This is a caramel cake that I stuffed with popcorn and coated with a rye whiskey buttercream and then I dumped some salted caramel on it because I'm me and that's that. It's kind of a sugar rush but in the best way possible and gooey foods are comforting.
Crunchy Caramel Popcorn Layer Cake with Rye Whiskey Buttercream
Makes two 9" round cakes (pictured are 6" rounds)
- 1 cup cake flour
- 1 cup all purpose flour
- 2.5 t baking powder
- 1/2 t salt
- 4 eggs
- 1 cup granulated sugar
- 1 T vanilla
- 1 cup salted caramel sauce (recipe below - or use store bought!)
- 1 stick of unsalted butter, melted and cooled
- 2 cups caramel popcorn (I used some from my local fancy popcorn place) - this is not used until after the cake is baked.
Rye Whiskey Buttercream
- 1 stick unsalted butter, room temperature
- 3 cups powdered sugar, sifted
- 1/4 cup rye whiskey
- 2 - 3 T milk or heavy cream, optional
Salted Caramel Sauce (recipe from Sally's Baking Addiction)
This makes enough for about 2 cups salted caramel sauce. 1 cup is to be used in the caramel cake, while the rest can be drizzled on top / in between layers of the cake.
- 2 cups granulated sugar
- 12 T room temperature unsalted butter - cut into twelve pieces
- 1 cup heavy cream
- 2 t kosher salt
- Preheat oven to 350* and prepare your pans with parchment paper and a little oil.
- In the bowl of a stand mixer fitted with the paddle attachment, beat the eggs, sugar, and vanilla for about two minutes until fluffy.
- Add the melted butter and salted caramel sauce and mix to combine.
- Sift in both flours, baking powder, and salt and mix to combine. Be careful not to over mix the batter, you really want it to just be coming together.
- Pour batter into prepared pans and bake for 35 - 40 or minutes until a toothpick comes out clean.
Rye Whiskey Buttercream
- In the bowl of a stand mixer fitted with the paddle attachment, beat the butter on high for one minute.
- Sift in the powdered sugar and mix to combine.
- Add the whiskey and beat on high for 3 to 5 minutes until extremely light and fluffy.
- Add some milk or heavy cream, one tablespoon at a time, if you desire a thinner consistency. Beat for an additional thirty seconds after each added tablespoon.
Salted Caramel Sauce
- Stop everything you are doing and focus solely on making this because if you look away for too long you are going to mess everything up like I did - twice - and then you will probably be sad, twice.

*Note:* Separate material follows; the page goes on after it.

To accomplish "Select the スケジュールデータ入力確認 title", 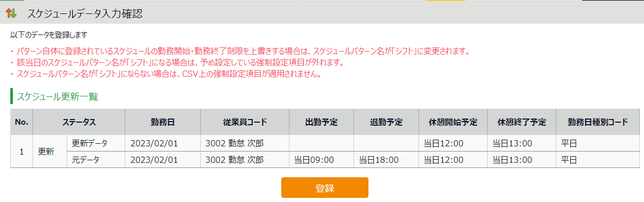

- Place the sugar in a medium saucepan over medium heat.
- Using a whisk, constantly stir the sugar, scraping the bottom, until it is completely melted. It's going to go through weird phases where it turns clumpy, liquidy and maybe even a little brown (if it gets super dark brown at this stage it's started to burn and you may want to start over on a lower heat so that the finished product isn't bitter). Eventually it'll all liquefy and begin to bubble and brown further (you're looking for a medium - darkish brown like in the pictures above or even a little lighter - but no darker than that).
- Add in the butter and watch as it bubbles and melts. The saucepan should still be over the heat at this point and you should still be stirring it with your whisk.
- Slowly - very slowly - stir in the heavy cream and continue stirring until it's all combined.
- Immediately remove from heat and mix in the salt.
- Store in the fridge for up to one week.
- It should be smooth, amber-colored, and thin enough to spread but not runny.
This is pretty straightforward and you can basically assemble this cake however you'd like (I mean, you can always do whatever you'd like, I'm just here for guidance and annoying rambling). I chose to layer some icing on top of the first layer, and then crunch down a whole bunch of popcorn on top of the icing, followed by a drizzle of the salted caramel sauce and then the second layer. I then iced the cake with a flat spatula and drizzled about 1/2 cup or so of the salted caramel sauce on top, and then made a little crown of popcorn.